◆ **Task objective**
The answer should contain all of the records below, each one copied word for word.
○ ○ ○ ○
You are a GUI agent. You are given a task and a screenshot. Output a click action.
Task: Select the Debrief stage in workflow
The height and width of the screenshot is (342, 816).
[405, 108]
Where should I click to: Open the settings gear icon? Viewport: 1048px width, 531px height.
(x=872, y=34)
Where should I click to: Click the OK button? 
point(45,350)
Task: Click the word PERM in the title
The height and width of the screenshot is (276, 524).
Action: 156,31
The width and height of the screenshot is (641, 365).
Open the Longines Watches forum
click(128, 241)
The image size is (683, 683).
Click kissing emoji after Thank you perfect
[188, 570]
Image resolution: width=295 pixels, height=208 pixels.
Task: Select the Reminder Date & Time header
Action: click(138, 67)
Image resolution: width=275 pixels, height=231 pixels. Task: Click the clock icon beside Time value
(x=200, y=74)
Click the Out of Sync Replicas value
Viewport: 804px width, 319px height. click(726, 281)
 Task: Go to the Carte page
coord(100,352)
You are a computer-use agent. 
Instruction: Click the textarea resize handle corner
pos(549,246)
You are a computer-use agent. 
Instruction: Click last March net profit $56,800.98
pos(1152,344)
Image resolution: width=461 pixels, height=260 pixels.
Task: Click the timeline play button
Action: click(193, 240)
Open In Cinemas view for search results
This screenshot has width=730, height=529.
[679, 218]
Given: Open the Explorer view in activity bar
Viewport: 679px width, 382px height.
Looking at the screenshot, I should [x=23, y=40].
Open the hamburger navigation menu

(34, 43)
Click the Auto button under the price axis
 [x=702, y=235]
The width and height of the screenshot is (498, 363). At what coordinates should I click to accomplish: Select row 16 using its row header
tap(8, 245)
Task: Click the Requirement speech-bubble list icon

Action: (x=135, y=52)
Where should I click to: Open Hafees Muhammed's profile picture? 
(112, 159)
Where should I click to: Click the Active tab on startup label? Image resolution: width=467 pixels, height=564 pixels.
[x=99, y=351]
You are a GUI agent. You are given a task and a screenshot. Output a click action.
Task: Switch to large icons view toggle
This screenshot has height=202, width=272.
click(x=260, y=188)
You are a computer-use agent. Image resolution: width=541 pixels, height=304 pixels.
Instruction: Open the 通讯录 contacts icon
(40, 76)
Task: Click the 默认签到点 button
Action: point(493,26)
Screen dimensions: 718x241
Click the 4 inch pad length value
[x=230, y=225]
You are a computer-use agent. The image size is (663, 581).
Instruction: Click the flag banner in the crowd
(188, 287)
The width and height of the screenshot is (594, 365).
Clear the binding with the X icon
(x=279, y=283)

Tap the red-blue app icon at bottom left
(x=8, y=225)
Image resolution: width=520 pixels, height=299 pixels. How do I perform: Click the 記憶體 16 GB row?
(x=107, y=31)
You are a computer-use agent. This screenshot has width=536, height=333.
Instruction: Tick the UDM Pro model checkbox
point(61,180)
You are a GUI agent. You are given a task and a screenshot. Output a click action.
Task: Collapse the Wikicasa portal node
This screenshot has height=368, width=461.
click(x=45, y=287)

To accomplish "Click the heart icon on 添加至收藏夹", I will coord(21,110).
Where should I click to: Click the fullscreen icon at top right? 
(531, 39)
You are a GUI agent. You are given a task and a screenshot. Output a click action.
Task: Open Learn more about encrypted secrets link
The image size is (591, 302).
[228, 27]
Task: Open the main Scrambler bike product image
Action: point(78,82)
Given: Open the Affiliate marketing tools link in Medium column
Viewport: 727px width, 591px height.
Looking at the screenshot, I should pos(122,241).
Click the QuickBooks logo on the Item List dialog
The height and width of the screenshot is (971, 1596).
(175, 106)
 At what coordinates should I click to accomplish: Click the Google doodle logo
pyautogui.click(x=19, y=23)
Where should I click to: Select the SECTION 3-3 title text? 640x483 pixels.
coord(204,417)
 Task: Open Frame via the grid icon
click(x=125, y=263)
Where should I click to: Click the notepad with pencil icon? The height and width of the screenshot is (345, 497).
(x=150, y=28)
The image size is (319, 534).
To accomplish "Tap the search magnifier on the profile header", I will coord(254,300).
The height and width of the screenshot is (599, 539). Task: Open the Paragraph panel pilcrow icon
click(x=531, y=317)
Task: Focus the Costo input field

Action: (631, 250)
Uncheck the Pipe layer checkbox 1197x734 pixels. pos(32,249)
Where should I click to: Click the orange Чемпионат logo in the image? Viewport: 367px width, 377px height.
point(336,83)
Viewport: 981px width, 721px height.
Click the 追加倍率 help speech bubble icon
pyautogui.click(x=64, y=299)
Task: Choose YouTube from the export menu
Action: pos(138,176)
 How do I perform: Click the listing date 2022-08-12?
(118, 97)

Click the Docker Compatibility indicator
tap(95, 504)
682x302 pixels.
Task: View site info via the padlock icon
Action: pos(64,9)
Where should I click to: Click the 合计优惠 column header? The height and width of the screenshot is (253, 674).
○ ○ ○ ○
◆ **Final answer**
You are a GUI agent. You are given a task and a screenshot. Output a click action.
Task: Select the Debrief stage in workflow
The height and width of the screenshot is (342, 816).
[405, 108]
Where should I click to: Open the settings gear icon? Viewport: 1048px width, 531px height.
(x=872, y=34)
Where should I click to: Click the OK button? 
point(45,350)
Task: Click the word PERM in the title
The height and width of the screenshot is (276, 524).
Action: 156,31
The width and height of the screenshot is (641, 365).
Open the Longines Watches forum
click(128, 241)
The image size is (683, 683).
Click kissing emoji after Thank you perfect
[188, 570]
Image resolution: width=295 pixels, height=208 pixels.
Task: Select the Reminder Date & Time header
Action: click(138, 67)
Image resolution: width=275 pixels, height=231 pixels. Task: Click the clock icon beside Time value
(x=200, y=74)
Click the Out of Sync Replicas value
Viewport: 804px width, 319px height. click(726, 281)
 Task: Go to the Carte page
coord(100,352)
You are a computer-use agent. 
Instruction: Click the textarea resize handle corner
pos(549,246)
You are a computer-use agent. 
Instruction: Click last March net profit $56,800.98
pos(1152,344)
Image resolution: width=461 pixels, height=260 pixels.
Task: Click the timeline play button
Action: click(193, 240)
Open In Cinemas view for search results
This screenshot has width=730, height=529.
[679, 218]
Given: Open the Explorer view in activity bar
Viewport: 679px width, 382px height.
Looking at the screenshot, I should [x=23, y=40].
Open the hamburger navigation menu

(34, 43)
Click the Auto button under the price axis
 [x=702, y=235]
The width and height of the screenshot is (498, 363). At what coordinates should I click to accomplish: Select row 16 using its row header
tap(8, 245)
Task: Click the Requirement speech-bubble list icon

Action: (x=135, y=52)
Where should I click to: Open Hafees Muhammed's profile picture? 
(112, 159)
Where should I click to: Click the Active tab on startup label? Image resolution: width=467 pixels, height=564 pixels.
[x=99, y=351]
You are a GUI agent. You are given a task and a screenshot. Output a click action.
Task: Switch to large icons view toggle
This screenshot has height=202, width=272.
click(x=260, y=188)
You are a computer-use agent. Image resolution: width=541 pixels, height=304 pixels.
Instruction: Open the 通讯录 contacts icon
(40, 76)
Task: Click the 默认签到点 button
Action: point(493,26)
Screen dimensions: 718x241
Click the 4 inch pad length value
[x=230, y=225]
You are a computer-use agent. The image size is (663, 581).
Instruction: Click the flag banner in the crowd
(188, 287)
The width and height of the screenshot is (594, 365).
Clear the binding with the X icon
(x=279, y=283)

Tap the red-blue app icon at bottom left
(x=8, y=225)
Image resolution: width=520 pixels, height=299 pixels. How do I perform: Click the 記憶體 16 GB row?
(x=107, y=31)
You are a computer-use agent. This screenshot has width=536, height=333.
Instruction: Tick the UDM Pro model checkbox
point(61,180)
You are a GUI agent. You are given a task and a screenshot. Output a click action.
Task: Collapse the Wikicasa portal node
This screenshot has height=368, width=461.
click(x=45, y=287)

To accomplish "Click the heart icon on 添加至收藏夹", I will coord(21,110).
Where should I click to: Click the fullscreen icon at top right? 
(531, 39)
You are a GUI agent. You are given a task and a screenshot. Output a click action.
Task: Open Learn more about encrypted secrets link
The image size is (591, 302).
[228, 27]
Task: Open the main Scrambler bike product image
Action: point(78,82)
Given: Open the Affiliate marketing tools link in Medium column
Viewport: 727px width, 591px height.
Looking at the screenshot, I should pos(122,241).
Click the QuickBooks logo on the Item List dialog
The height and width of the screenshot is (971, 1596).
(175, 106)
 At what coordinates should I click to accomplish: Click the Google doodle logo
pyautogui.click(x=19, y=23)
Where should I click to: Select the SECTION 3-3 title text? 640x483 pixels.
coord(204,417)
 Task: Open Frame via the grid icon
click(x=125, y=263)
Where should I click to: Click the notepad with pencil icon? The height and width of the screenshot is (345, 497).
(x=150, y=28)
The image size is (319, 534).
To accomplish "Tap the search magnifier on the profile header", I will coord(254,300).
The height and width of the screenshot is (599, 539). Task: Open the Paragraph panel pilcrow icon
click(x=531, y=317)
Task: Focus the Costo input field

Action: (631, 250)
Uncheck the Pipe layer checkbox 1197x734 pixels. pos(32,249)
Where should I click to: Click the orange Чемпионат logo in the image? Viewport: 367px width, 377px height.
point(336,83)
Viewport: 981px width, 721px height.
Click the 追加倍率 help speech bubble icon
pyautogui.click(x=64, y=299)
Task: Choose YouTube from the export menu
Action: pos(138,176)
 How do I perform: Click the listing date 2022-08-12?
(118, 97)

Click the Docker Compatibility indicator
tap(95, 504)
682x302 pixels.
Task: View site info via the padlock icon
Action: pos(64,9)
Where should I click to: Click the 合计优惠 column header? The height and width of the screenshot is (253, 674).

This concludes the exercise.